Problem statement
Could you repeat every record below exactly, leaving out the pictures?

Data excerpts
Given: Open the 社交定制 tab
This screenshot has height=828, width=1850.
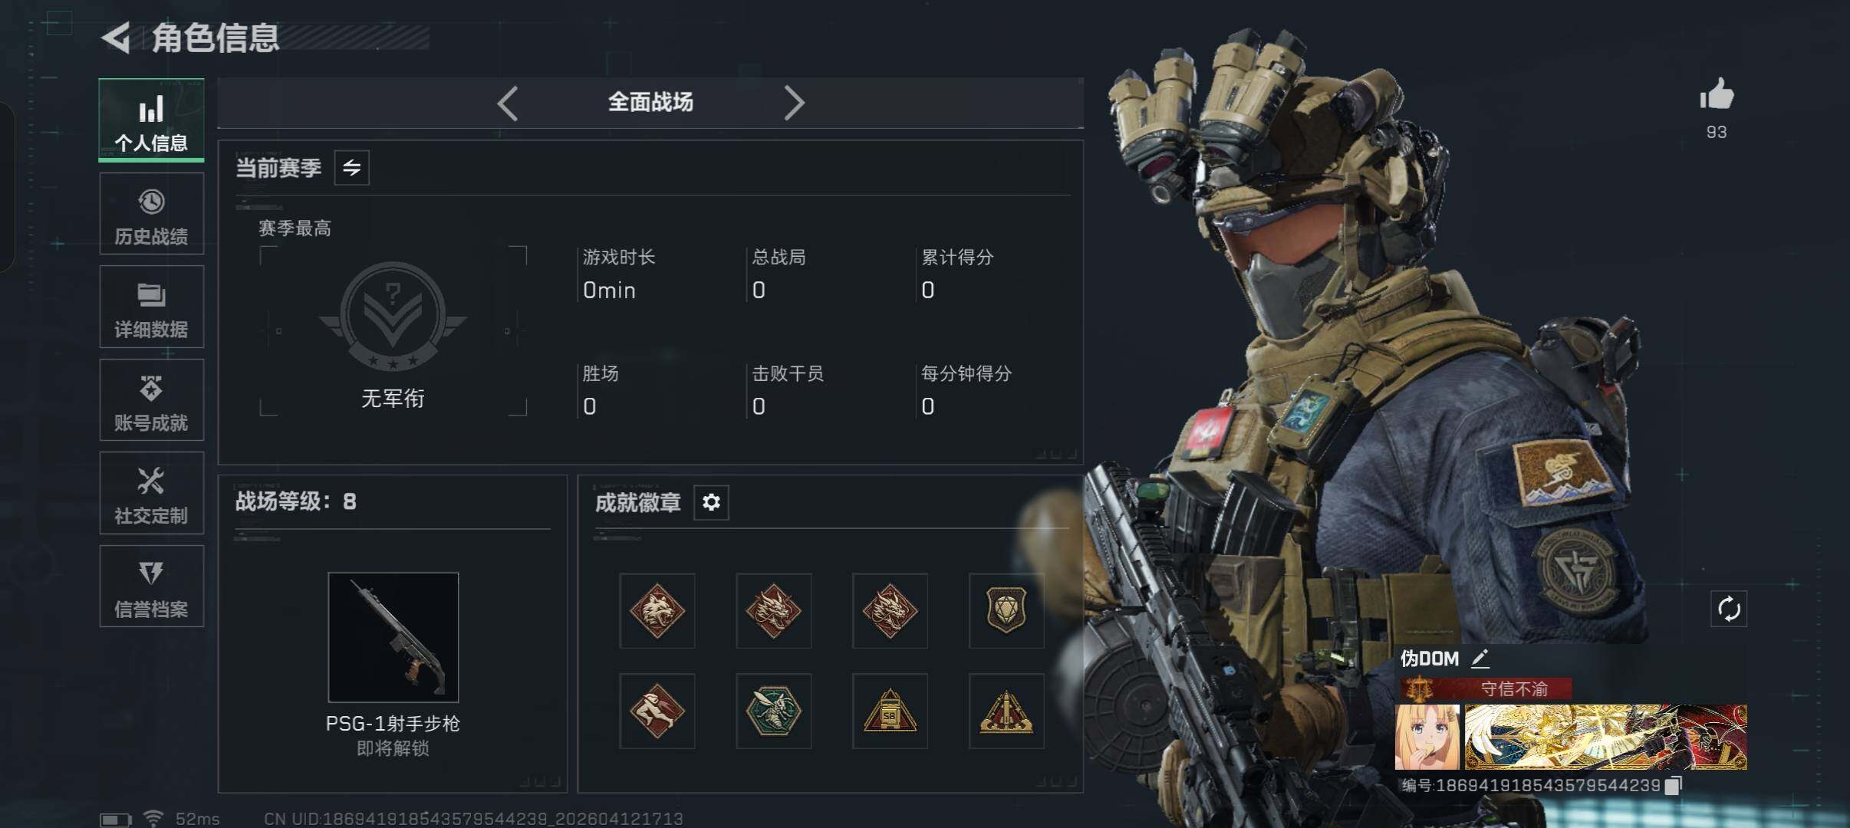Looking at the screenshot, I should (x=152, y=493).
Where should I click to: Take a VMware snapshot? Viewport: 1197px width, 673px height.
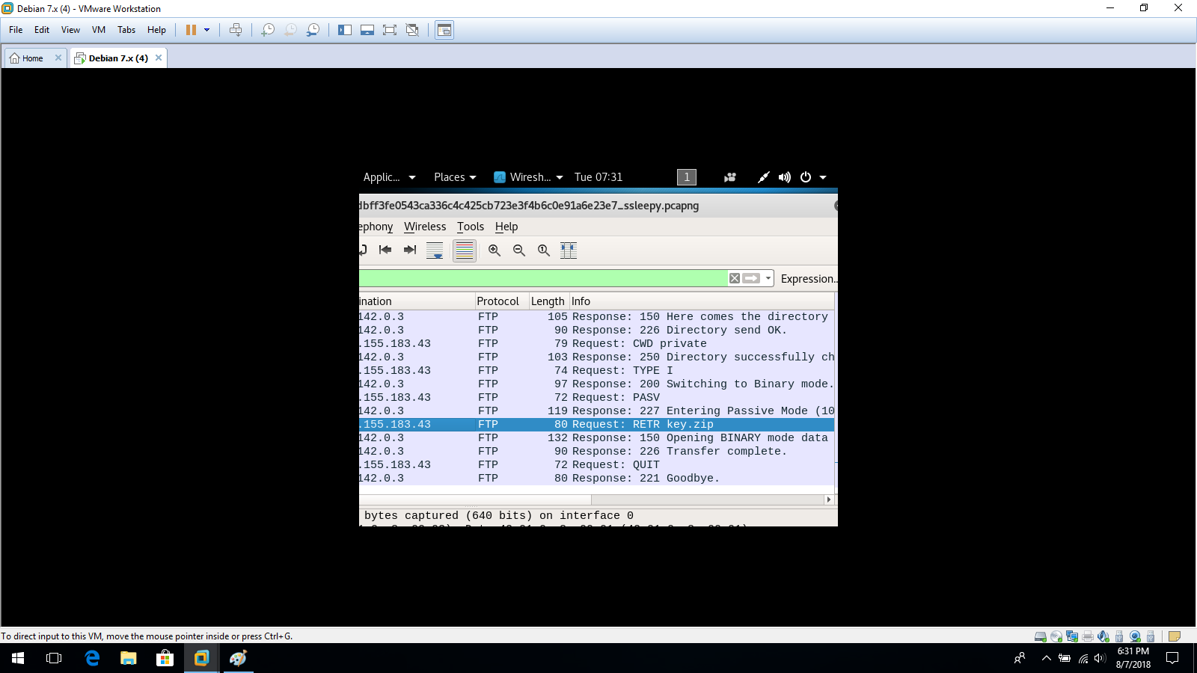click(268, 30)
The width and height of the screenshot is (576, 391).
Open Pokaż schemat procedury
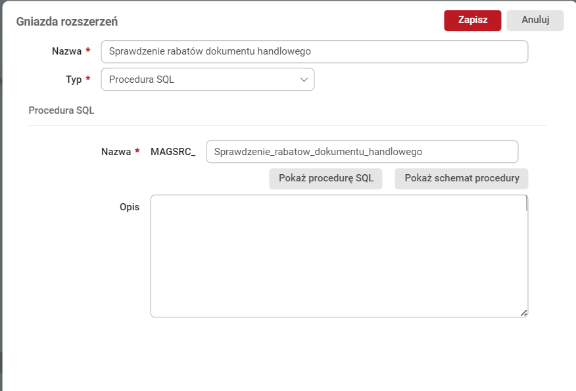click(461, 178)
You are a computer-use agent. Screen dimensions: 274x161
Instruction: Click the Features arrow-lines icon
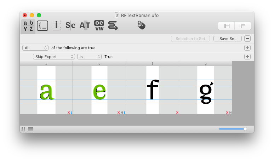coord(113,25)
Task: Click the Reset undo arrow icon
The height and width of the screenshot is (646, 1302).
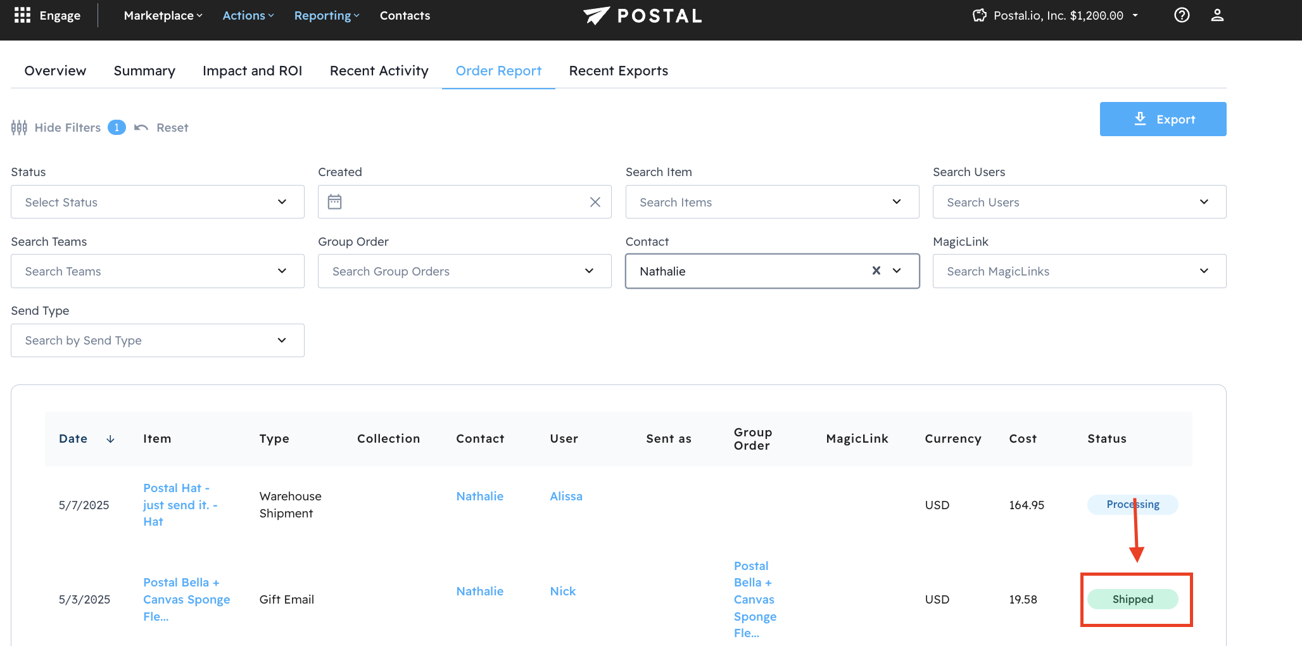Action: [x=141, y=128]
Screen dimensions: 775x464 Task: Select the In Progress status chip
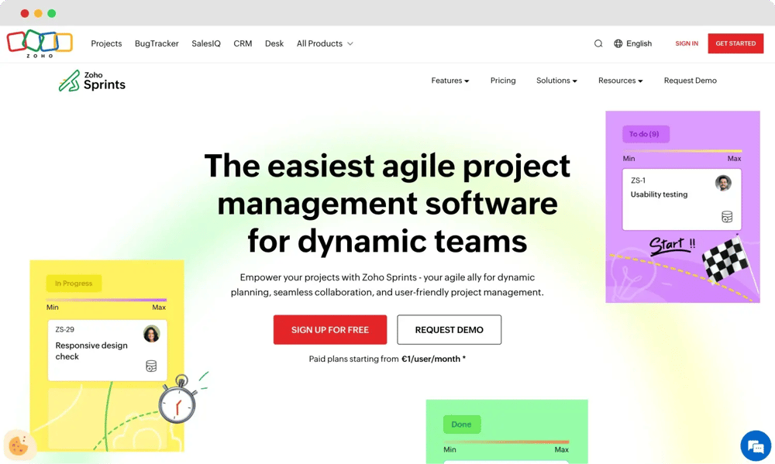click(x=74, y=283)
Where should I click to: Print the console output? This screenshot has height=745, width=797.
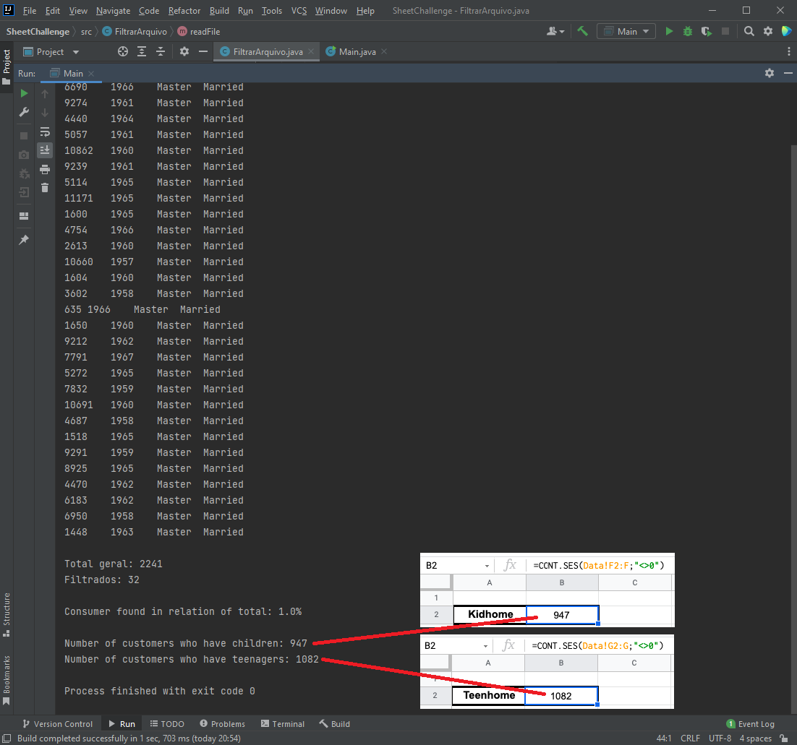tap(44, 168)
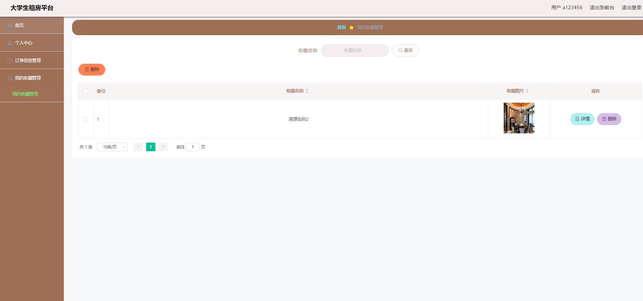Select 我的收藏管理 submenu item in green

point(25,94)
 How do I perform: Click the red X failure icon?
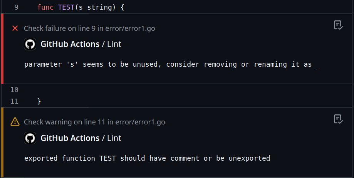pos(15,28)
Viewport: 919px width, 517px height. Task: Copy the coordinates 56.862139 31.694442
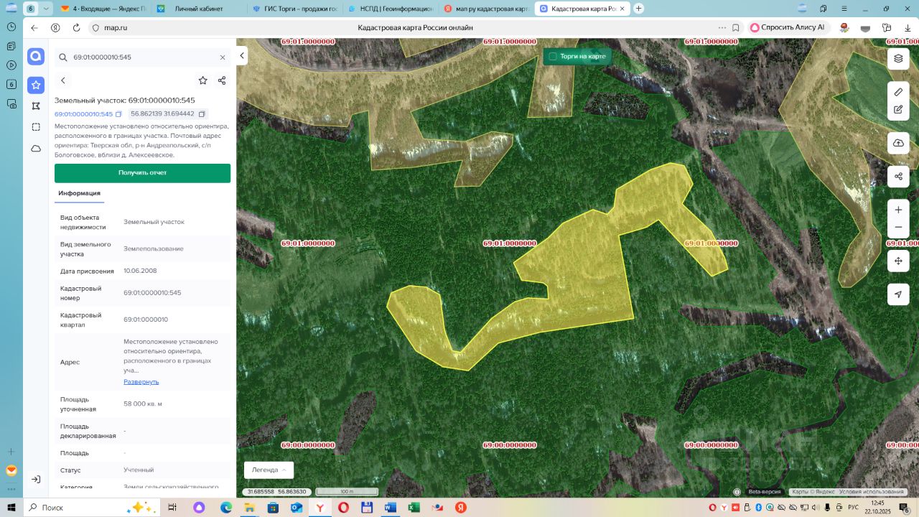(202, 114)
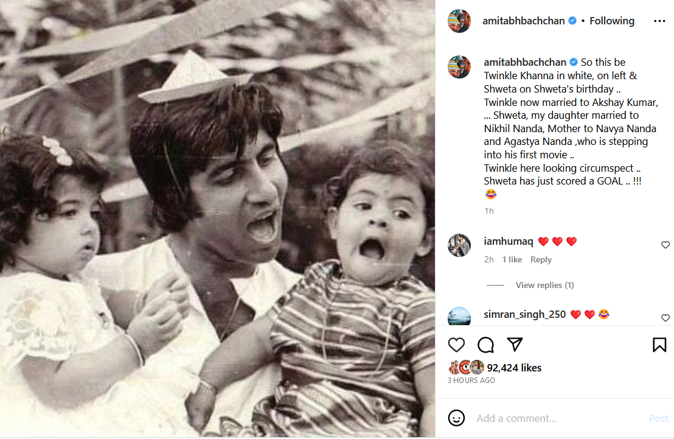Open the more options ellipsis menu
674x439 pixels.
tap(659, 21)
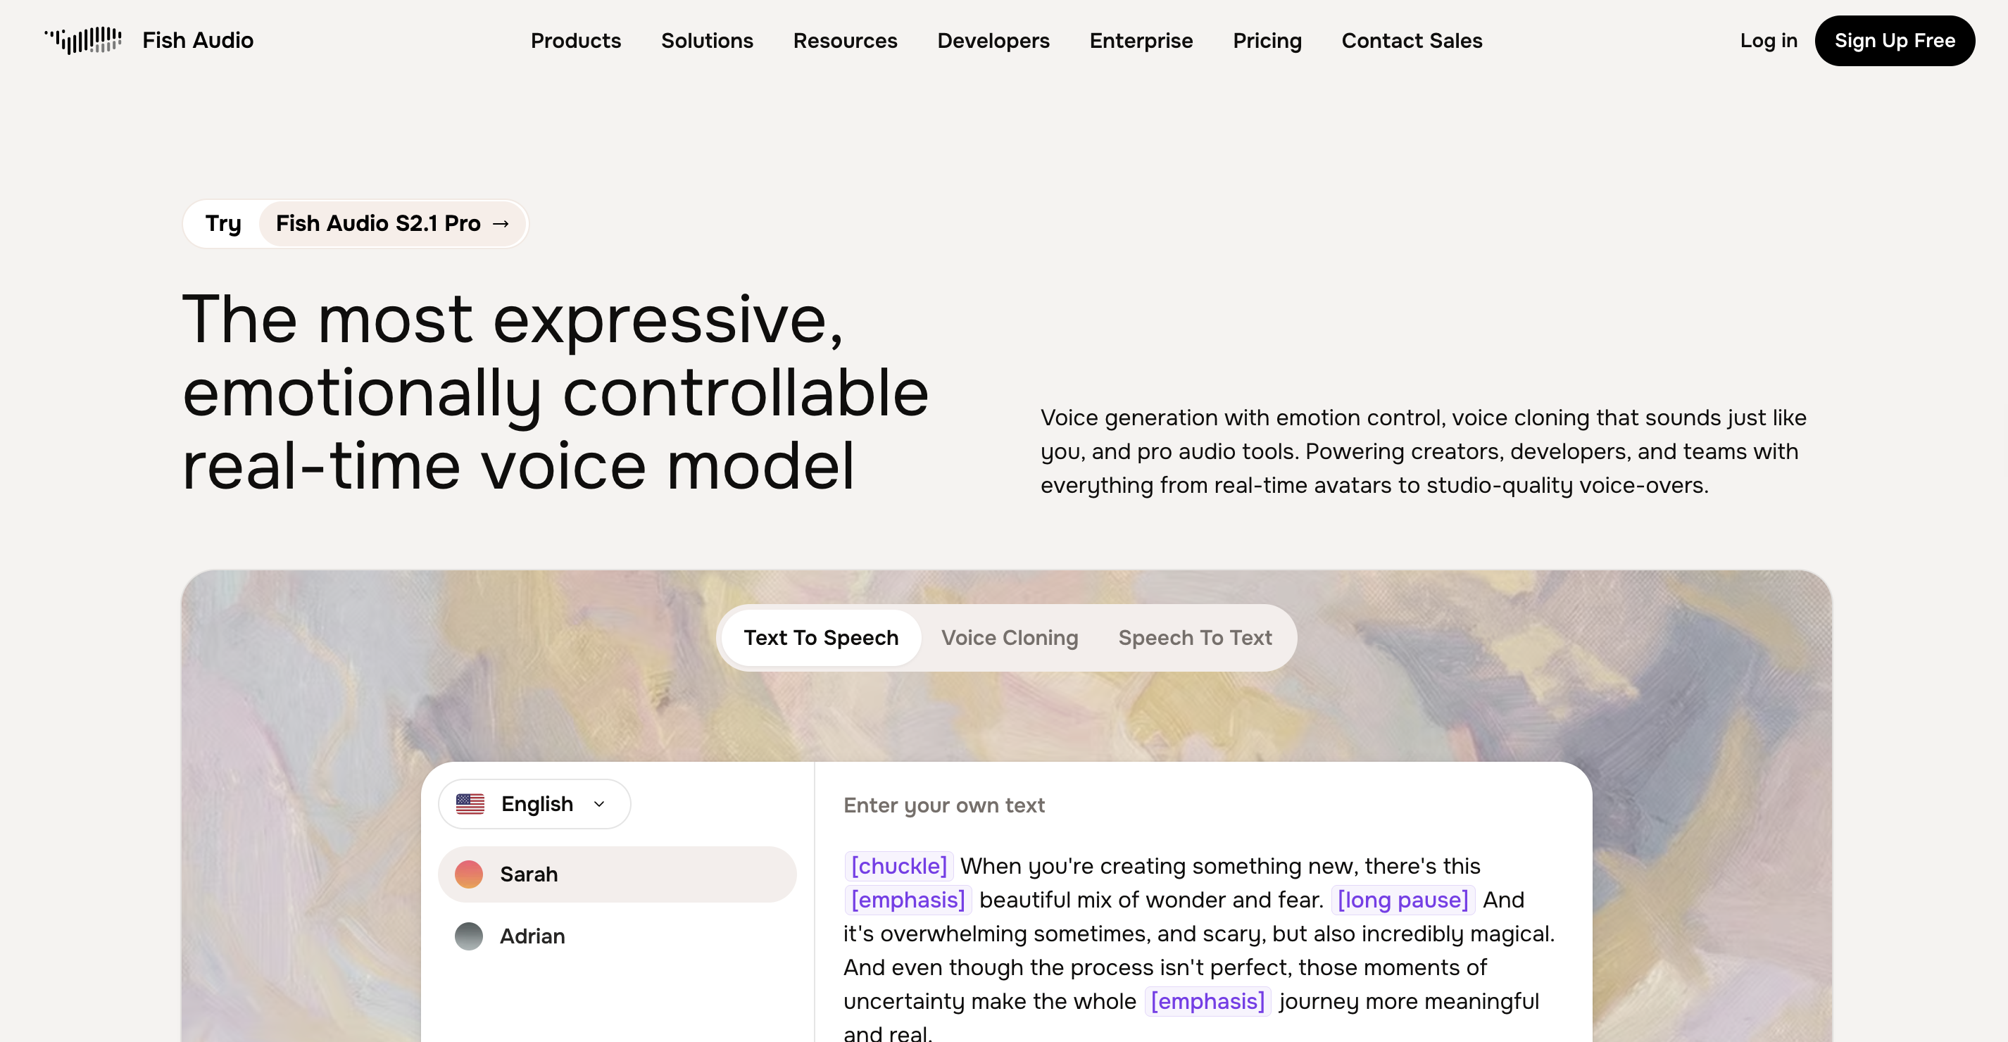Image resolution: width=2008 pixels, height=1042 pixels.
Task: Select the Text To Speech tab
Action: pyautogui.click(x=821, y=638)
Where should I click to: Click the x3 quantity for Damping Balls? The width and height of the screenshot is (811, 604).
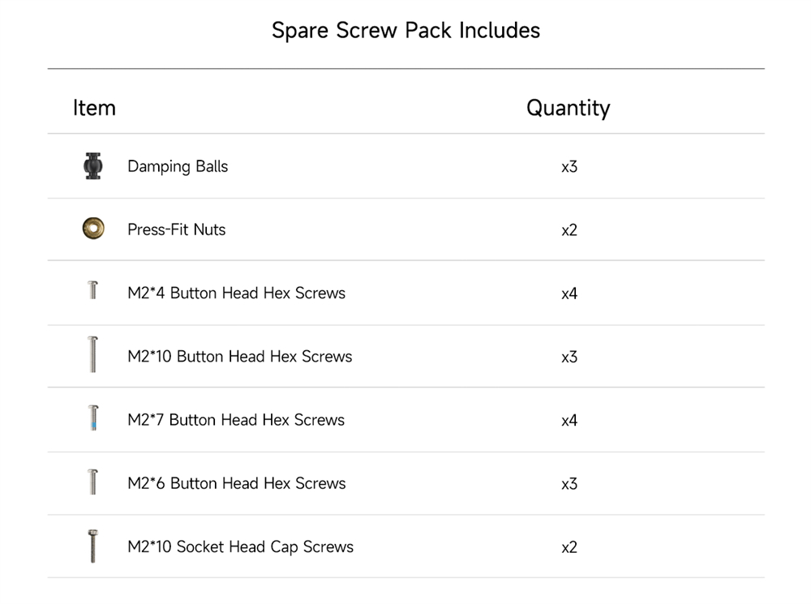[569, 167]
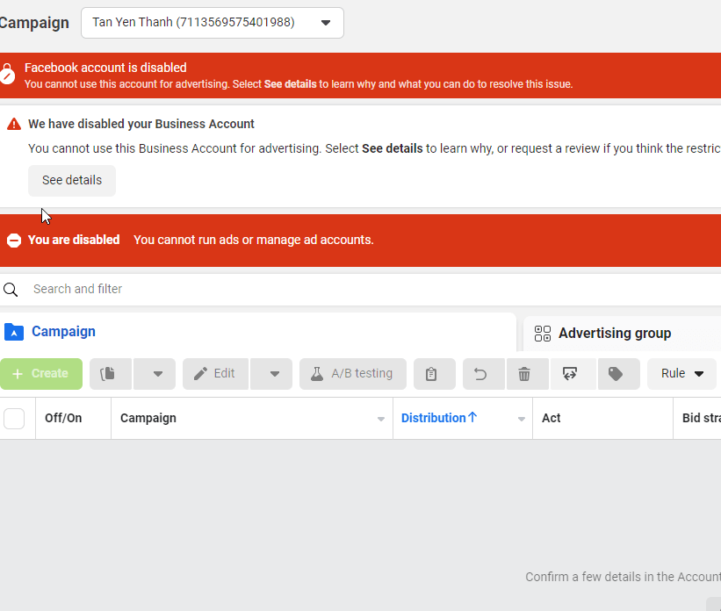Viewport: 721px width, 611px height.
Task: Click the See details button
Action: (72, 181)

Answer to the problem
Given: Open the 社交定制 tab
This screenshot has height=828, width=1850.
Looking at the screenshot, I should (x=152, y=493).
Where should I click to: Take a VMware snapshot? Viewport: 1197px width, 673px height.
click(268, 30)
The width and height of the screenshot is (576, 391).
Open Pokaż schemat procedury
click(461, 178)
You are a computer-use agent. Screen dimensions: 274x161
Instruction: Click the Features arrow-lines icon
coord(113,25)
Task: Click the Reset undo arrow icon
The height and width of the screenshot is (646, 1302).
Action: [x=141, y=128]
Screen dimensions: 775x464 Task: Select the In Progress status chip
click(x=74, y=283)
Where should I click to: Print the console output? This screenshot has height=745, width=797.
tap(44, 168)
Select 我的收藏管理 submenu item in green

point(25,94)
 How do I perform: Click the red X failure icon?
pos(15,28)
Viewport: 919px width, 517px height. Task: Copy the coordinates 56.862139 31.694442
(202, 114)
Open the more options ellipsis menu
674x439 pixels.
tap(659, 21)
Image resolution: width=2008 pixels, height=1042 pixels.
Task: Select the Text To Speech tab
Action: pyautogui.click(x=821, y=638)
Where should I click to: Click the x3 quantity for Damping Balls? The width and height of the screenshot is (811, 604).
[569, 167]
Viewport: 721px width, 611px height.
Task: Click the See details button
Action: (72, 181)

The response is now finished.